Parties au conflit qui recrutent et utilsent des enfants
- Armée bouddhiste démocratique karen.
- Conseil pour la paix de l'Union nationale karen/Armée de libération nationale karen.
- Armée de l'indépendance kachin.
- Armée de libération nationale karen*: cette partie s'est efforcée d'arrêter un plan d'action avec l'ONU, conformément aux résolutions 1539 (2004) et 1612 (2005) du Conseil de sécurité, mais le Gouvernement du Myanmar s'y est opposé. Situation : aucun plan d'action n'a été adopté. L'Armée de libération nationale karen et l'Union nationale karen ont néanmoins signé des « Engagements initiaux » le 6 avril 2007, et le Parti national progressiste karenni/l'armée karenni (KA) a signé des Engagements initiaux le 13 avril 2007.
- Armée karenni*:cette partie s'est efforcée d'arrêter un plan d'action avec l'Organisation des Nations Unies, conformément aux résolutions 1539 (2004) et 1612 (2005) du Conseil de sécurité, mais le Gouvernement du Myanmar s'y est opposé. Situation : pas de plan d'action. L'Armée de libération nationale karen et l'Union nationale karen ont néanmoins signé des « Engagements initiaux » le 6 avril 2007, et le Parti national progressiste karenni/l'armée karenni (KA) a signé des Engagements initiaux le 13 avril 2007.
- Front de libération nationale du peuple karenni. Situation: pas de plan d'action. À ce jour, l'équipe de pays n'a pu prendre contact avec ces entités non étatiques.
- Armée de l'Alliance démocratique nationale du Myanmar.
- Armée du sud de l'État shan. À ce jour, l'équipe de pays n'a pu prendre contact avec ces entités non étatiques.

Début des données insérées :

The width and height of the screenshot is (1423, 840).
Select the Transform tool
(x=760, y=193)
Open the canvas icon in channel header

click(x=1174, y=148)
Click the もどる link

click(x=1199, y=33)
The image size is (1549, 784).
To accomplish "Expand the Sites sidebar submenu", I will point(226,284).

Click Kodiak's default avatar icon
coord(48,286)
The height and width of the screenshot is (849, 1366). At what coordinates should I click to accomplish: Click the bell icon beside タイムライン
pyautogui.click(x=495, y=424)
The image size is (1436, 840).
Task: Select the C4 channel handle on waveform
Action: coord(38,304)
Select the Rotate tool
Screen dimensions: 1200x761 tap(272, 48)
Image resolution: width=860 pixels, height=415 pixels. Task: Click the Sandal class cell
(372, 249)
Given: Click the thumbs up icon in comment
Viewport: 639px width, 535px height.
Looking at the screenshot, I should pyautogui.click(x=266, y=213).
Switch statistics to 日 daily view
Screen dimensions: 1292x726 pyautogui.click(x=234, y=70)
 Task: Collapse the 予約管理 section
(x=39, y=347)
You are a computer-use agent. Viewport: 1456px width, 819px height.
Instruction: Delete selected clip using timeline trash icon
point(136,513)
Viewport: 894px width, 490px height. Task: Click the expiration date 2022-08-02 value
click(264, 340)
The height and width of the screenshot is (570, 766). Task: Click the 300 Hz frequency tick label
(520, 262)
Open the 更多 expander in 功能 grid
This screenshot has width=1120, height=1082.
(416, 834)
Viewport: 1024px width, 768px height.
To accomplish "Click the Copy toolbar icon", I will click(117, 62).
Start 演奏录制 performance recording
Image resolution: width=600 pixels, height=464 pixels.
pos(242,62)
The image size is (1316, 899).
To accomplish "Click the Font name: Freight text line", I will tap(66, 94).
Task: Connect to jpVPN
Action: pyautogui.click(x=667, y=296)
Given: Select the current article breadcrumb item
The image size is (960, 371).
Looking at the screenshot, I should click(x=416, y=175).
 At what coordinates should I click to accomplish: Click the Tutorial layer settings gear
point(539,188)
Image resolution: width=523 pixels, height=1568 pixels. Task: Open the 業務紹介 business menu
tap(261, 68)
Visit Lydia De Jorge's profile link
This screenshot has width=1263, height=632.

- Tatmadaw Kyi* : autres violations commises par cette partie pendant la période considérée : refus de laisser les enfants accéder à l'aide humanitaire. Situation: pas de plan d'action. Le plan d'action du Gouvernement ne répond pas aux normes minimales. En 2004, le Gouvernement du Myanmar, par l'intermédiaire du Comité pour la prévention du recrutement de mineurs dans l'armée, a exposé les grandes lignes d'un plan d'action visant à remédier aux problèmes du recrutement, de la libération et de la réinsertion des enfants ainsi qu'à promouvoir les campagnes de sensibilisation, la coopération avec les organisations internationales et la prise de sanctions à l'égard des contrevenants aux règles de recrutement. Lors de la visite de la Représentante spéciale en juin 2007, le Gouvernement du Myanmar a accepté de réactualiser le plan d'action Tatmadaw Kyi et, de concert avec l'Équipe spéciale de pays des Nations Unies chargée de la surveillance et de la communication de l'information, de l'harmoniser avec les normes internationales. L'ONU a sollicité une réunion officielle avec le Comité afin de faire progresser les discussions sur la formulation et la mise en œuvre du plan, mais cette réunion n'a pas encore eu lieu.
- Armée unie de l'État Wa. Situation : pas de plan d'action. Lors de la visite de la Représente spéciale en juin 2007, l'Armée unie de l'État Wa a accepté de mettre en train les modalités de ce plan d'action avec l'ONU.
*Les parties marquées d'un astérisque* ont figuré sur les listes de l'annexe pendant au moins quatre ans.